What is Transitional Care and Why Does It Matter to the Nation?
By Mary D. Naylor, PhD, RN, FAAN
Marian S. Ware Professor in Gerontology
Director, NewCourtland Center for Transitions and Health
University of Pennsylvania, School of Nursing
President Obama and Congress have both called for dramatic changes to how we deliver care in this country. With the aim of reducing costs, improving quality, and expanding coverage, legislators are calling for rapid innovation and real solutions. While many approaches are being considered, there is one approach on which many stakeholders have coalesced – the promise of transitional care for the chronically ill, elderly population. In fact, transitional care should be a cornerstone to American health care and a central component to these reform discussions.

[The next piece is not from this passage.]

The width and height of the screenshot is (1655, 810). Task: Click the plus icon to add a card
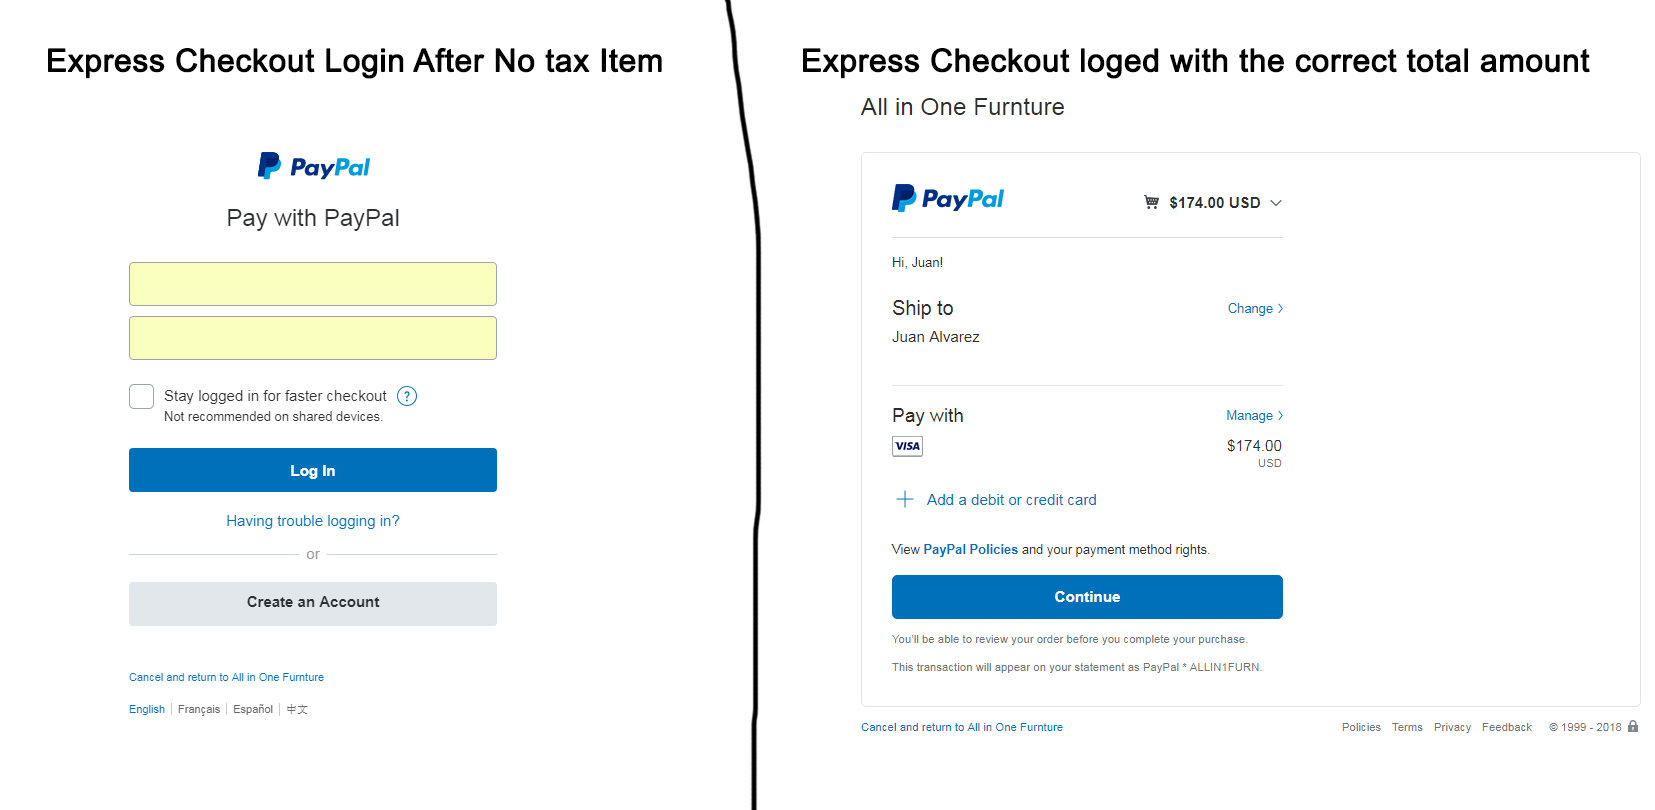point(905,499)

Transitional care includes a broad range of time limited services designed to ensure health care continuity, avoid preventable poor outcomes among at risk populations, and promote the safe and timely transfer of patients from one level of care to another or from one setting to another. Transitional care is founded on effective communication and information transfer between the patient, family caregivers, and all health care providers involved in their care, dedicated post-discharge follow-up, and consistent and ongoing care throughout acute episodes of care from a single provider with specialized preparation in the care of people with multiple, chronic conditions who face the greatest risk for avoidable hospital admissions and poor outcomes.

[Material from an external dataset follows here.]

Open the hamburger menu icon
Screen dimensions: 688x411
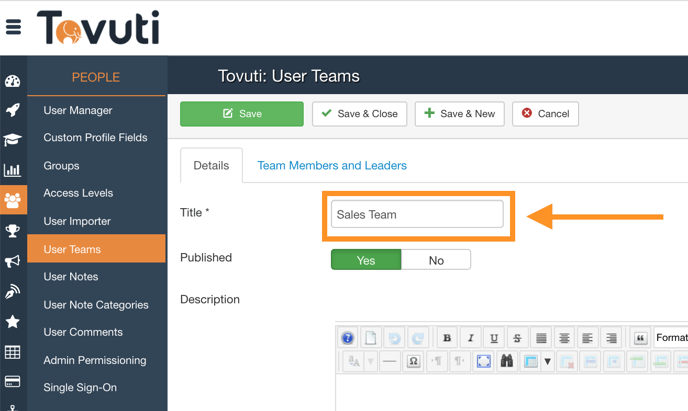[13, 27]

Transitional care makes sense on its face, and the evidence backs this up. Nearly two decades of NIH supported research conducted by a multidisciplinary team at the University of Pennsylvania demonstrates that the Transitional Care Model (TCM) achieves the very aims that the Administration seeks to resolve—reduced costs, improved health care outcomes, and enhanced satisfaction of consumers, families, and providers. In fact, in the most recent National Institute of Nursing Research (NINR)-funded randomized controlled clinical trial reported to date, the TCM demonstrated savings of nearly $5,000 in total care costs per patient to Medicare and significant reductions in readmission rates up to one year after hospital discharge compared to routine follow-up care.
At the heart of TCM is a transitional care nurse (TCN), a master's prepared nurse with advanced knowledge and skills in the care of the chronically ill, older adults and their family caregivers, who provides regular hospital and home visits, 7 day per week telephone availability, and serves as the primary coordinator of care as patients transition from the hospital to home. The focus of TCM is to interrupt the cycle of repeated hospitalizations common among this population and achieve longer term positive outcomes
Why should TCM matter to the nation?
1. Today’s population is both older and more chronically ill than at any other point in our nation’s history, a trend projected to continue. This will place significant demands on our health care delivery and financing system that can be addressed, at least in part, by transitional care.
2. Family caregivers, spouses, children and friends who are the primary providers of services to these elders, also face tremendous challenges (e.g., lack of knowledge and skills, burden and stress)—challenges that can be mitigated by the TCM.
3. Chronically ill, elderly patients face high rates of rehospitalization—a "churning" which costs the American taxpayer $15 billion annually in Medicare spending and businesses $34 billion in losses each year due to employees' need to care for loved ones. TCM is a proven approach to care that addresses these important financial and societal problems.
For more information about TCM visit http://www.transitionalcare.info/.
Editor's note: Mary Naylor’s Transitional Care Model was featured on NPR’s Morning Edition for Tuesday, July 28, 2009.

Comments
The age old question is, "Who is going to pay for this nursing role?" It seems to me that there needs to be partnerships between the case management/or discharge planning department in facilities and home care agencies in the communitiy. We have many of the pieces of the puzzle already existing, but the pieces are not linked or poorly linked. What we lack is the coordination needed to acheive meaningful continuity of care, and have payers recognize that this expertise does not just majectly "happen" ---it has a cost---and that means paying an advanced practice nurse for this valuable service.
As far as who will pay for this service, ANP's have provider numbers and can bill to most insurance companies. With healthcare reform on the table and the majority of geriatric patients receiving sub-standard care in hospital and out, it is imperative for allproviders to view this transitional care model as quality improvement. Once the quality improves, the savings will come.
The current wastefullness in the healthcare industry is outrageous. As a Geriatric Nurse Practitioner for 12 years, I see so much waste and knee-jerk decisions made by healthcare professionals and families because there is no communication and education of families about options and goal setting. With every intervention, there is a risk-benefit ratio which often times is not explained properly to patient's decision-makers. Health care can no longer afford to treat the 'malpractice lawsuit' fears of the physician. Realistic medicine with a common sense approach must become the norm of practice otherwise we will continue to waste resources and revenue.